[Given information — start]
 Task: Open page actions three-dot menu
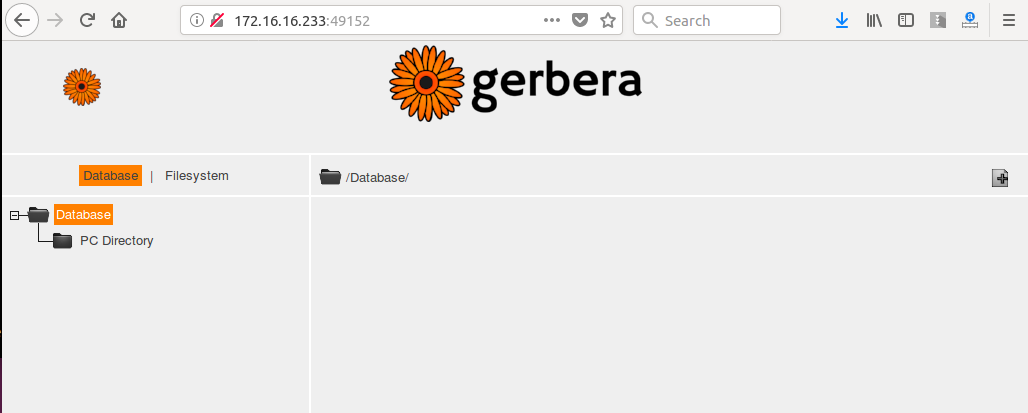552,20
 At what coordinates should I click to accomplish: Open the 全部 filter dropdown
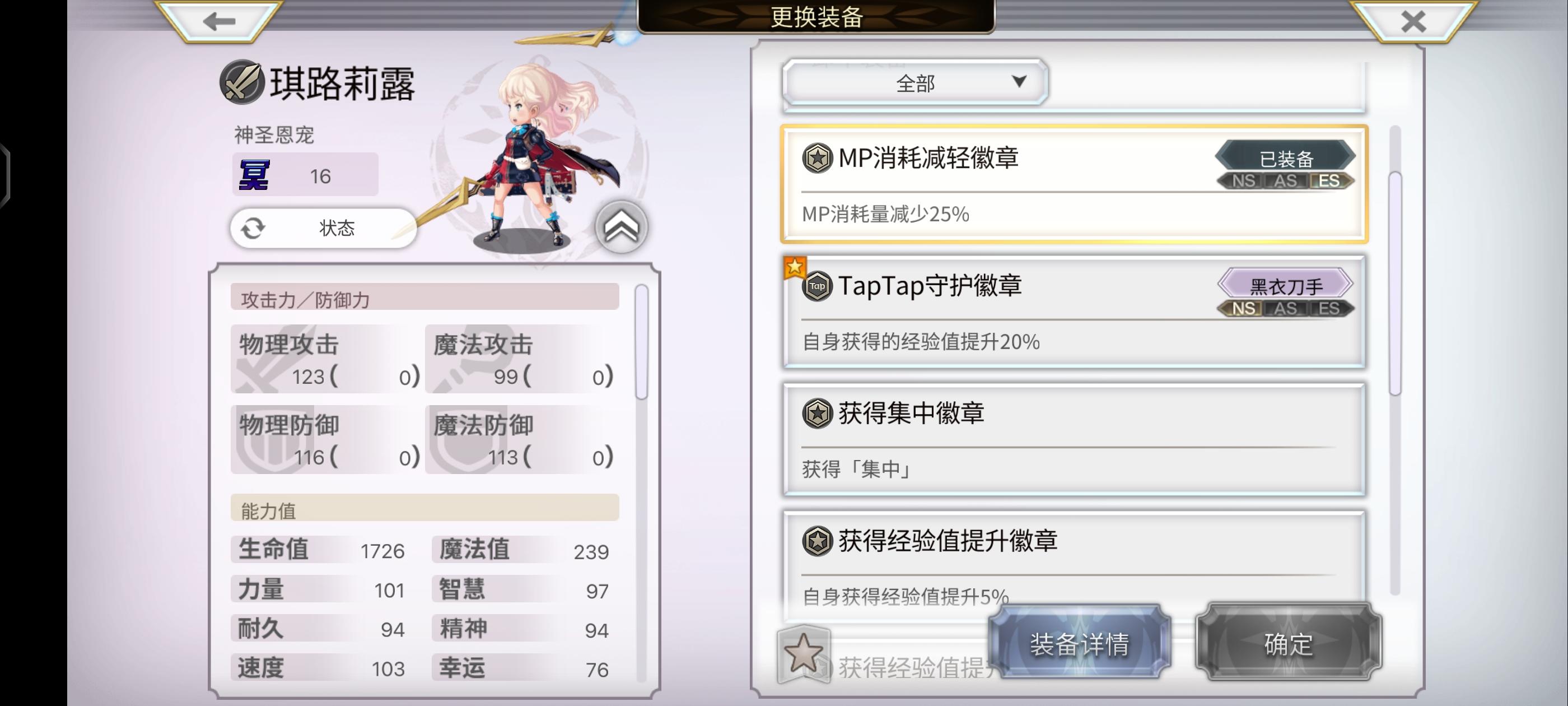[914, 82]
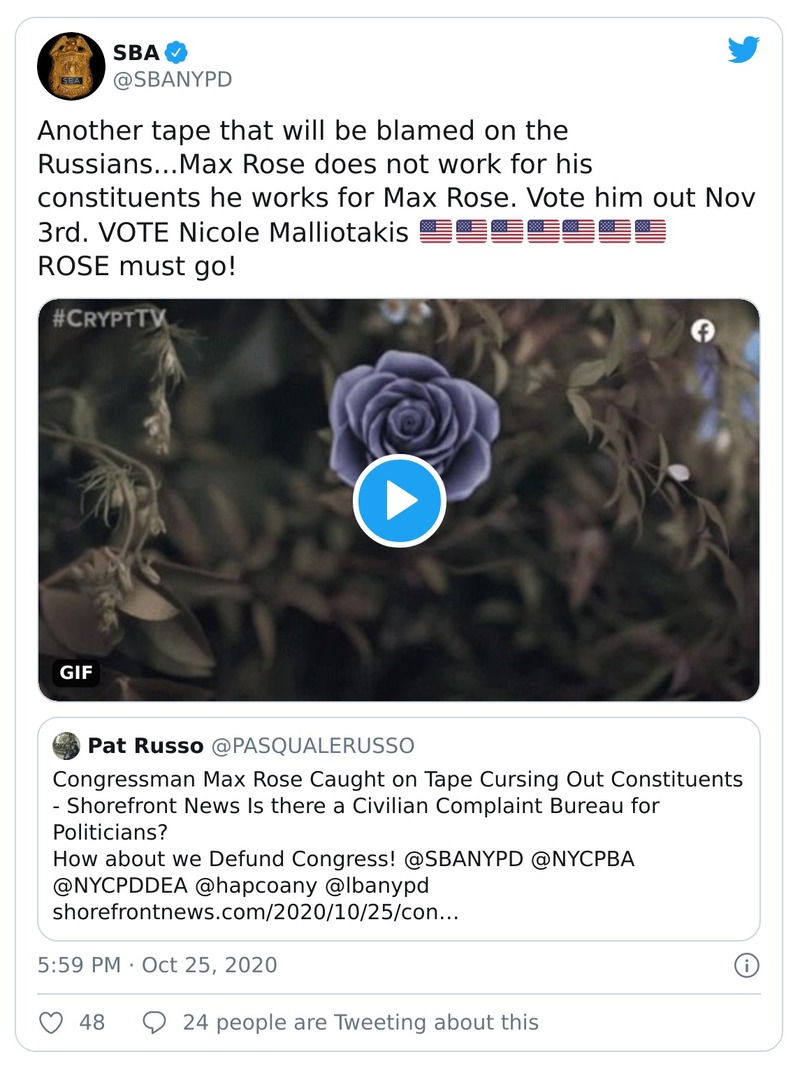Click the Facebook icon on the GIF
The image size is (800, 1068).
(x=703, y=332)
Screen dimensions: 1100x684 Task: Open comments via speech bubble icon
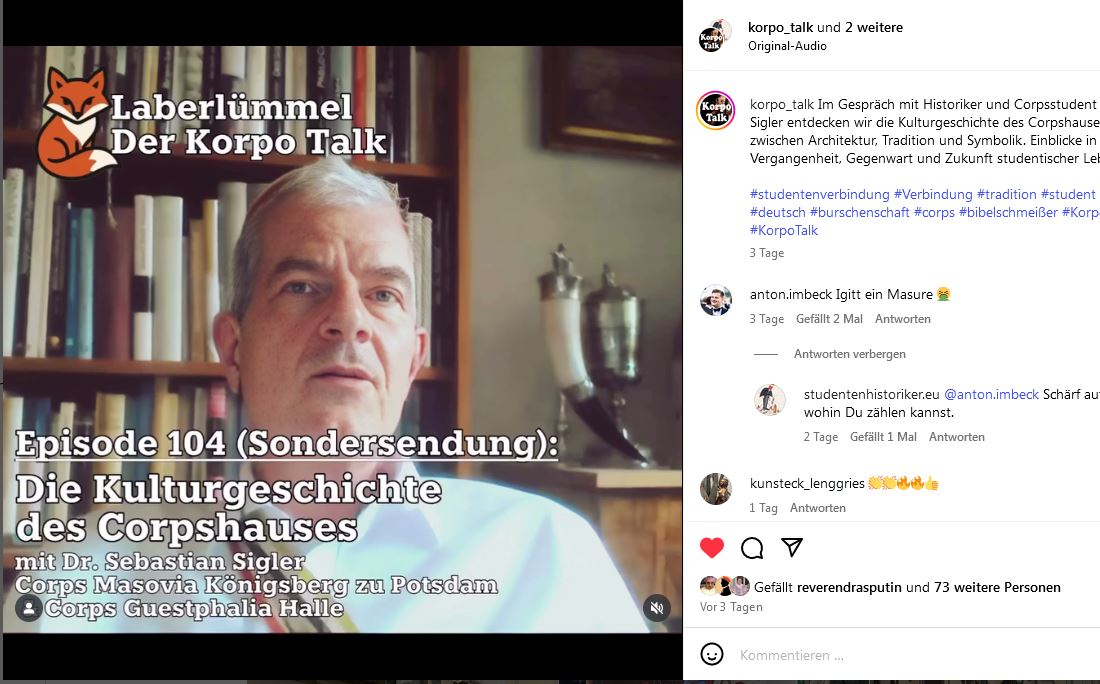coord(752,548)
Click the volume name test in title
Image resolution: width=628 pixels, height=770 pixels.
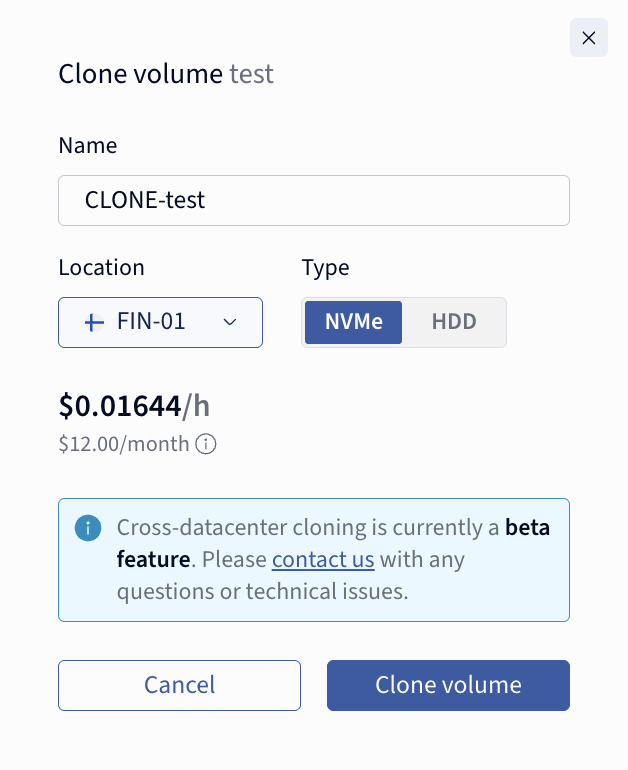coord(251,74)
[Given information — finish]
* **Work order**:
Text only, no pictures: copy every entry exactly.

* **Solved problem**:
 Task: Open page actions three-dot menu
552,20
 At what coordinates should I click to accomplish: Open the 全部 filter dropdown
[914, 82]
Click the Facebook icon on the GIF
The image size is (800, 1068).
(x=703, y=332)
Screen dimensions: 1100x684 Task: Open comments via speech bubble icon
coord(752,548)
Click the volume name test in title
Image resolution: width=628 pixels, height=770 pixels.
coord(251,74)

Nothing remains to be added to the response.